それに、彼女の口ぶりからして、僕の名前や特徴まで話していたわけではないようだし、目的達成の目途が立ってテンションが上がり話してしまった、くらいのものだろう。
「はい、そうですけど。なにか御用ですか?」
「へー、面白いこと考えるね。良ければさ、パーティ組まない?これを選んだことに後悔はないけど、強く使えるならそっちの方が良いじゃん?」
と言いながら、作業机の上に置いてあった大砲を手に取る。明らかに重量感のすごい大砲を、引きずるように持ち上げる姿は、不思議と様になっていて、思わず見入ってしまった。しかし、これでこの女性がここにいる理由も、パーティメンバーに立候補した理由も分かった。
言ってしまえば、ダンガンの目的の搭乗者バージョンだ。もしくは、砲撃手バージョンとでも言おうか、モンスターの背中に要塞が建てられれば、そこに彼お手製の兵器が搭載される。それらを撃つなり、要塞という環境で彼女の持つ大砲を思う存分に撃ちたいのだろう。
「なるほど、丁度僕もパーティメンバーを探していたところなので、もう一人のメンバーとも会ってもらって決めましょうか。それと、自己紹介をお願いできますか?まだ、お互いハンドルネームすら知りませんよね?」
「確かにそれもそうか。私はハルシュレイ、メインが魔砲使いでサブが魔弾師の後衛アタッカー。ここにいたのは、魔弾師のチュートリアルのため。とりあえず、よろしく。」
ん?なんで魔弾師のチュートリアルでここに来るんだ?名前からして戦闘系ジョブなんじゃないのか?仮に生産系ジョブだったとしてダンガンは、銃器職人なだけじゃなく、整備士でもあり、魔弾師でもあるってことになるよな。
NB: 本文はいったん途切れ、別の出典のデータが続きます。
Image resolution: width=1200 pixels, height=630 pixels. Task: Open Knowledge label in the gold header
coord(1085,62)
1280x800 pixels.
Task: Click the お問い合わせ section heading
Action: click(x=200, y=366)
「ハルシュレイさんですね、よろしくお願いします。僕はフォート、テイマー兼整備士をやってます。パーティメンバーになるかは分かりませんが、よろしくお願いします。」
ハルシュレイと名乗った女性に、自己紹介を返す。というか、魔弾師が気になってたけど、大砲使いなのに魔法使いって言ってなかった?と疑問に思ったので、素直に聞いてみる。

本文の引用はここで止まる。